Because i want work with the open set of $\mathbb R^2$, lets call $x',y'$ two point inside in disc near to $x$ and $y$ s.t. $f(x')>0,f(y')<0.$
$A$ enlargement: In this part I want expand $A$ to have a nicer boundary that will be useful in the next part, in the same time i want to preserve some of his property (does not intersect $x,x',y,y',I,B,C$ and the compactness ). $$\varepsilon:=\frac{1}{3}\min \{d(A,x),d(A,x'),d(A,y),d(A,y'),d(A,I),d(A,B),d(A,C)\}, $$ and now I extract a finite open covering from the trivial covering with the $\varepsilon-$balls: $$A\subset \bigcup_{i=1}^N B(k_i,\varepsilon)\subset \overline{\bigcup_{i=1}^N B(k_i,\varepsilon)} =A_\varepsilon. $$
Study of set $D\backslash A_\varepsilon$: Now we'r studying topological property of the connected component of $\stackrel{\circ}{D}\backslash A_\varepsilon$ that contains $x'$, lets call $X$ that open set. Because $A_\varepsilon$ its compact that doesn't intersect the compact $I$, there is a distance $d>0$ between this two disjoint set, so we can construct a path $\gamma$ (near to $I$, inside $X$) that link the two points $x',y'\implies y'\in X$.

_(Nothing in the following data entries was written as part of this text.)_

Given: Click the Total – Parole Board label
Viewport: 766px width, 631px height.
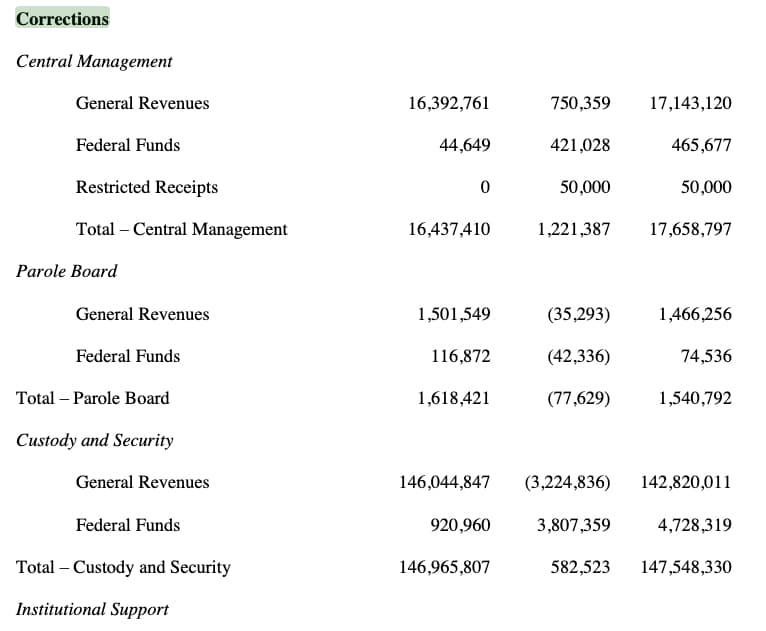Looking at the screenshot, I should pos(92,398).
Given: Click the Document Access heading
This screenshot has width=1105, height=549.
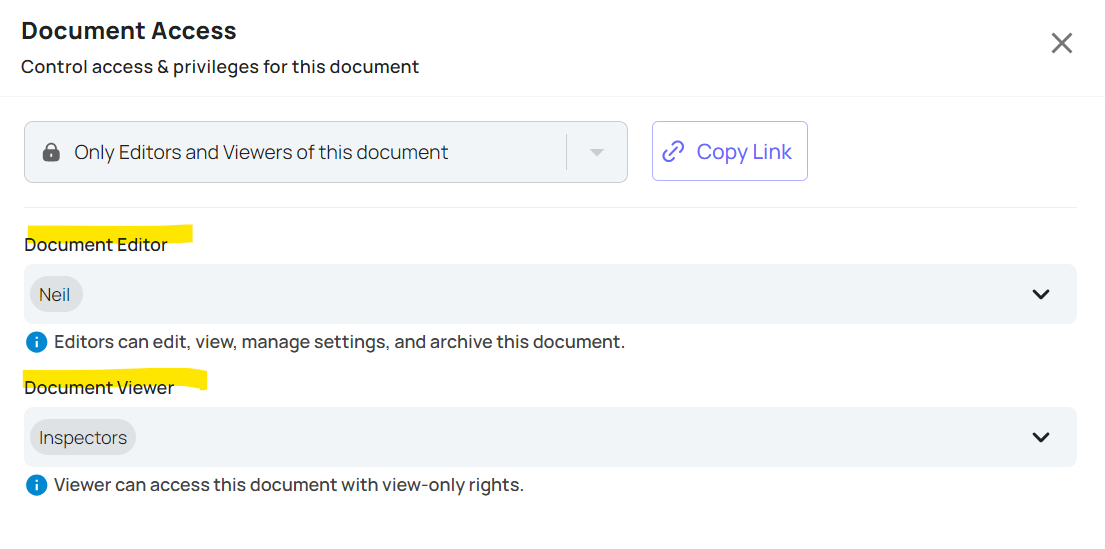Looking at the screenshot, I should 129,31.
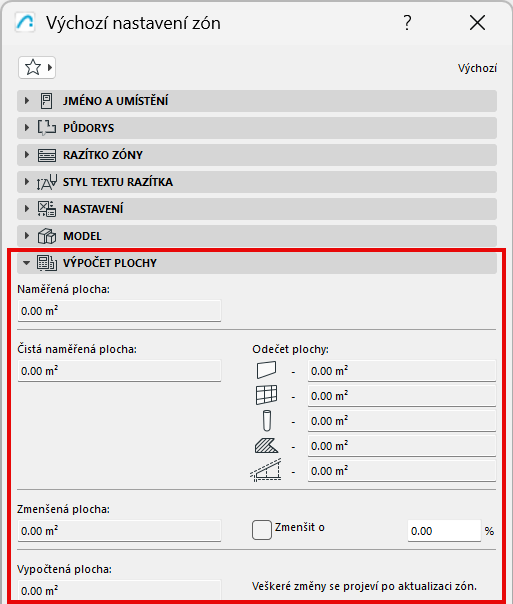Viewport: 513px width, 604px height.
Task: Click the low ceiling slope subtraction icon
Action: [266, 470]
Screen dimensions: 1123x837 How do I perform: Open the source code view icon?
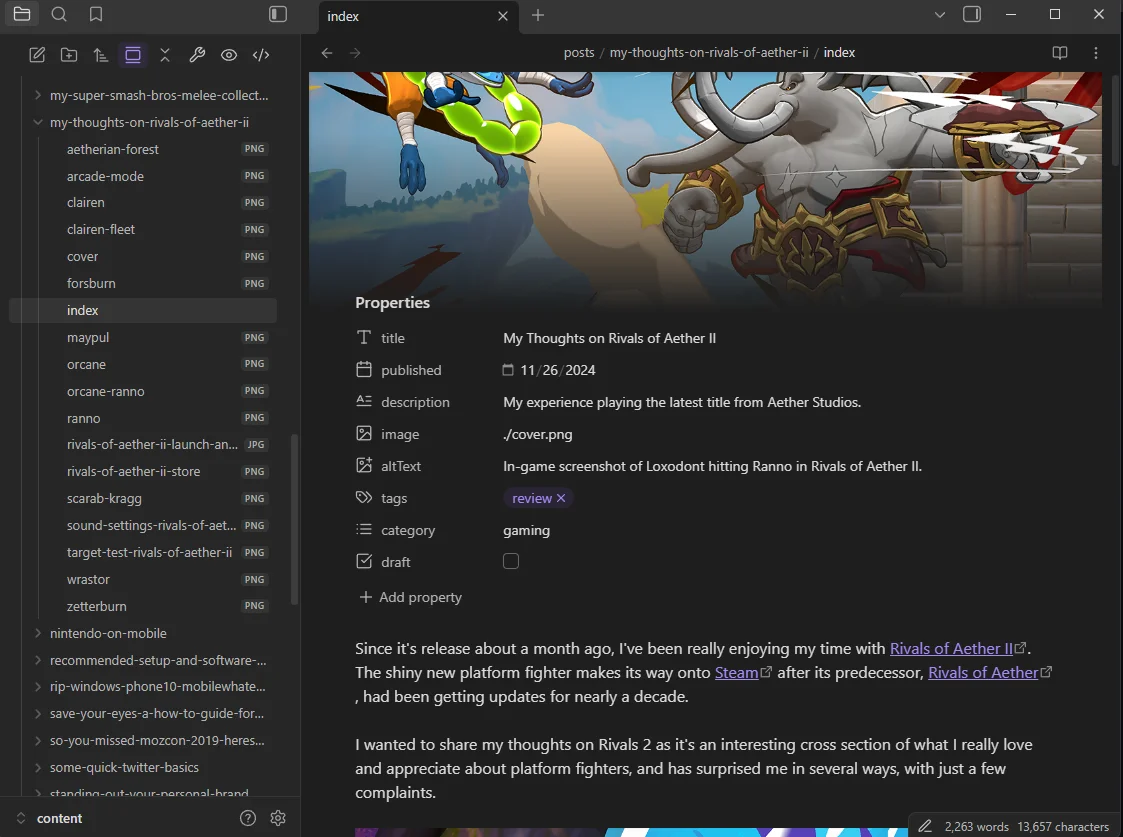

Now observes that $X^c\subset \mathbb R^2$ (its only the union of $D^c,S^1,A$ and the other connected component of $\stackrel{\circ}{D}\backslash A$ that have the boundaries in $A_\varepsilon\cup S^1 $) its connected, and by this we get that $X$ is simply connected (we used the fact that $S^1\cap A_\varepsilon\neq \emptyset$). So $X\subset \mathbb R^2$ is a non-empty, open subset of $\mathbb R^2$, simply-connected, hence by the Riemann mapping theorem its biholomorphic to the open unit disc: $$\phi:X\to \stackrel{\circ}{D}.$$ Now by construction, the $X$'s boundary is regular enough (remember that $X$ is one component of $\stackrel{\circ}{D}\backslash \{\text{finite balls}\}$) to satisfy the $3.$ property of Cecchi's answer, hence we can extend $\phi$ to the closure (and it is still an homeomorphism): $$\phi:\overline X\to D $$
Study of set $X\backslash B$: Now $\phi(x)$ and $\phi(y)$ goes to the boundary and define two arc (like before) $I',J'$ and by continuity (wlog) $\phi(I)=I'$. $\phi(B)$ is compact and intersect $I'$ and its disjoint from $J'$ so there exists (like before) a path $\gamma'(t)$ near to $J'$ that links $\phi(x)$ to $\phi(y)$ disjoint from $\phi(B)$, more we can request that $\gamma'(t)$ is disjoint from $\phi(C)$ (it is compact and disjoint from $J'$ too). Finally we get a path $\gamma(t)=\phi^{-1}\circ\gamma'(t)$ in $X$ disjoint from $B$ and $C$, hence a path in $D$ disjoint from $A$,$B$ and $C$ that links $x$ to $y$.
Contradiction : Now we get a contradiction because $f\circ \phi(t)$ is never zero (the support of $\phi$ doesn't intersect $f^{-1}(0)=A\cup B\cup C$) and is a continuous map that start positive and ends negative.